** Supplied material follows **
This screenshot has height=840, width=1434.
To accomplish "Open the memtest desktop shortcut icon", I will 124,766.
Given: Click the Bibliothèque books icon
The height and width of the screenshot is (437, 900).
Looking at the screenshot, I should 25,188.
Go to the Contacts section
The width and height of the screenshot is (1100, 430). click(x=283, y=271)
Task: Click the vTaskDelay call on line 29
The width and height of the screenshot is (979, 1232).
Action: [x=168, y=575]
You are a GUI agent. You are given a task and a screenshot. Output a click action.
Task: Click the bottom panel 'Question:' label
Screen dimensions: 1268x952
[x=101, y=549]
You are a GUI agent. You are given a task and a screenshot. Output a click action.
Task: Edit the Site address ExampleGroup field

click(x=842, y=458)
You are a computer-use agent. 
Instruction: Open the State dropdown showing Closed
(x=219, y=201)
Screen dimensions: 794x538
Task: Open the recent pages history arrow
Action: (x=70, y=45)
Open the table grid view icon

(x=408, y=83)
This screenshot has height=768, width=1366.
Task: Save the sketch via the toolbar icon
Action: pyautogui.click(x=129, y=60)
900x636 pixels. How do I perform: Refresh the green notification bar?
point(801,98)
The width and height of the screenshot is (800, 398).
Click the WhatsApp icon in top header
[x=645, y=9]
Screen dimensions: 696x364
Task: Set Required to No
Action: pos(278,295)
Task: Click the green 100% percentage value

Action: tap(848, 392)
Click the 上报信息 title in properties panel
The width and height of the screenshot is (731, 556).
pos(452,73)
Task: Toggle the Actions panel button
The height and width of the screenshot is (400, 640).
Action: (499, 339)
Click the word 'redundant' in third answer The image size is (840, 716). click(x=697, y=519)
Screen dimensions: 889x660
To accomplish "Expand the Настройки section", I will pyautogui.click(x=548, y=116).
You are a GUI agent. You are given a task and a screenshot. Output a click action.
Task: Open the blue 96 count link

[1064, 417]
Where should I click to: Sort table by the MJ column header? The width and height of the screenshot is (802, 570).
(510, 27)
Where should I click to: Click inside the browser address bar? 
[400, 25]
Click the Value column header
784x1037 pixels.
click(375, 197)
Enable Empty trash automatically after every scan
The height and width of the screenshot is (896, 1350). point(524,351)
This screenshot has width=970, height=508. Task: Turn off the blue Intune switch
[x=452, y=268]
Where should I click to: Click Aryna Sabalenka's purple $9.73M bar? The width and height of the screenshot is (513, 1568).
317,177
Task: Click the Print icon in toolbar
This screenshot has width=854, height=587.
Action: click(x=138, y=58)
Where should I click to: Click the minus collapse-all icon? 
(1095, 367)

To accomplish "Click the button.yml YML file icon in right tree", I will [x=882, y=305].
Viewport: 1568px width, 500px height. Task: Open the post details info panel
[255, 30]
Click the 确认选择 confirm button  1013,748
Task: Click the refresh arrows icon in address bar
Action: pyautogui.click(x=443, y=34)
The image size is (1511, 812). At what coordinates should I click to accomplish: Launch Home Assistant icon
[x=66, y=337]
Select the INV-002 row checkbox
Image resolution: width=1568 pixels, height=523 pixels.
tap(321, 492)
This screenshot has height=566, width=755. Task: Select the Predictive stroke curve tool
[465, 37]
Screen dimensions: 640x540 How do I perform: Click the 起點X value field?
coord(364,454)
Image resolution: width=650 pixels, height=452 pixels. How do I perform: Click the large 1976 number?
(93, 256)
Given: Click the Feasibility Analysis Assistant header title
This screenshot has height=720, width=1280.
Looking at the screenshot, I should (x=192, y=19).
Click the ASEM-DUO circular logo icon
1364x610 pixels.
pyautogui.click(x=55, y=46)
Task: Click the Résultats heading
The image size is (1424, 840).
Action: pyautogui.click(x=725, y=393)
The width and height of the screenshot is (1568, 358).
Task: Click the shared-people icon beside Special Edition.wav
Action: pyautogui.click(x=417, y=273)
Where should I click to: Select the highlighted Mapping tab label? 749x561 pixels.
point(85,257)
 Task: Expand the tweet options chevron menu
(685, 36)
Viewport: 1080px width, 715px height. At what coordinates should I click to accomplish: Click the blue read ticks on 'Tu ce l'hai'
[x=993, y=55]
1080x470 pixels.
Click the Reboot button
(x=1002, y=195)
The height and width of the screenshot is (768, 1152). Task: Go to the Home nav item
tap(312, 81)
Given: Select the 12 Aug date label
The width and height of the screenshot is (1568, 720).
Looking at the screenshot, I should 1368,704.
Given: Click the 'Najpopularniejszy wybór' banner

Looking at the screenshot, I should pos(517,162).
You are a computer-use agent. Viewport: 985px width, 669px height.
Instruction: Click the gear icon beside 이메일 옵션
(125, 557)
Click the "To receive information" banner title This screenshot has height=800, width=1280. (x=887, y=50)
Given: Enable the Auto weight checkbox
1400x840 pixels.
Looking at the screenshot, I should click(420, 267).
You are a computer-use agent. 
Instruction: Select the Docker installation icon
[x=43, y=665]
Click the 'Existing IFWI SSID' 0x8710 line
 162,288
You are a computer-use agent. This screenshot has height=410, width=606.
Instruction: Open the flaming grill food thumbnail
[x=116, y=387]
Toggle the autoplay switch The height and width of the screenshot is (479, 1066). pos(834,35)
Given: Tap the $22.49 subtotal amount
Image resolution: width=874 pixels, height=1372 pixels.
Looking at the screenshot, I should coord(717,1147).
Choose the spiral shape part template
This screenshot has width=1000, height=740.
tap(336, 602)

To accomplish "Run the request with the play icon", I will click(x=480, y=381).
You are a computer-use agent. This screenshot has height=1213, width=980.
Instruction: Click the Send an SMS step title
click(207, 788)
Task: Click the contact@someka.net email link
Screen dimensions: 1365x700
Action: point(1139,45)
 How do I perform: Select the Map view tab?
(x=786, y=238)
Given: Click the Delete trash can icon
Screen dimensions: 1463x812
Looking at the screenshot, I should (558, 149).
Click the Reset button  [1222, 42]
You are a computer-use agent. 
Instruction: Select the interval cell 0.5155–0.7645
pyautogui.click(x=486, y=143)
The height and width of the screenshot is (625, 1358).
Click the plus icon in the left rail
** End of Supplied material **
→ Problem to work on:
Reproduce, character for character, only the lines of the preceding data that start at the line with "Where should I click to: Sort" and end at the line with "Task: Click the Résultats heading", both included.

→ Task response:
Where should I click to: Sort table by the MJ column header? The width and height of the screenshot is (802, 570).
(510, 27)
Where should I click to: Click inside the browser address bar? 
[400, 25]
Click the Value column header
784x1037 pixels.
click(375, 197)
Enable Empty trash automatically after every scan
The height and width of the screenshot is (896, 1350). point(524,351)
This screenshot has width=970, height=508. Task: Turn off the blue Intune switch
[x=452, y=268]
Where should I click to: Click Aryna Sabalenka's purple $9.73M bar? The width and height of the screenshot is (513, 1568).
317,177
Task: Click the Print icon in toolbar
This screenshot has width=854, height=587.
Action: click(x=138, y=58)
Where should I click to: Click the minus collapse-all icon? 
(1095, 367)

To accomplish "Click the button.yml YML file icon in right tree", I will [x=882, y=305].
Viewport: 1568px width, 500px height. Task: Open the post details info panel
[255, 30]
Click the 确认选择 confirm button  1013,748
Task: Click the refresh arrows icon in address bar
Action: pyautogui.click(x=443, y=34)
The image size is (1511, 812). At what coordinates should I click to accomplish: Launch Home Assistant icon
[x=66, y=337]
Select the INV-002 row checkbox
Image resolution: width=1568 pixels, height=523 pixels.
tap(321, 492)
This screenshot has height=566, width=755. Task: Select the Predictive stroke curve tool
[465, 37]
Screen dimensions: 640x540 How do I perform: Click the 起點X value field?
coord(364,454)
Image resolution: width=650 pixels, height=452 pixels. How do I perform: Click the large 1976 number?
(93, 256)
Given: Click the Feasibility Analysis Assistant header title
This screenshot has height=720, width=1280.
Looking at the screenshot, I should (x=192, y=19).
Click the ASEM-DUO circular logo icon
1364x610 pixels.
pyautogui.click(x=55, y=46)
Task: Click the Résultats heading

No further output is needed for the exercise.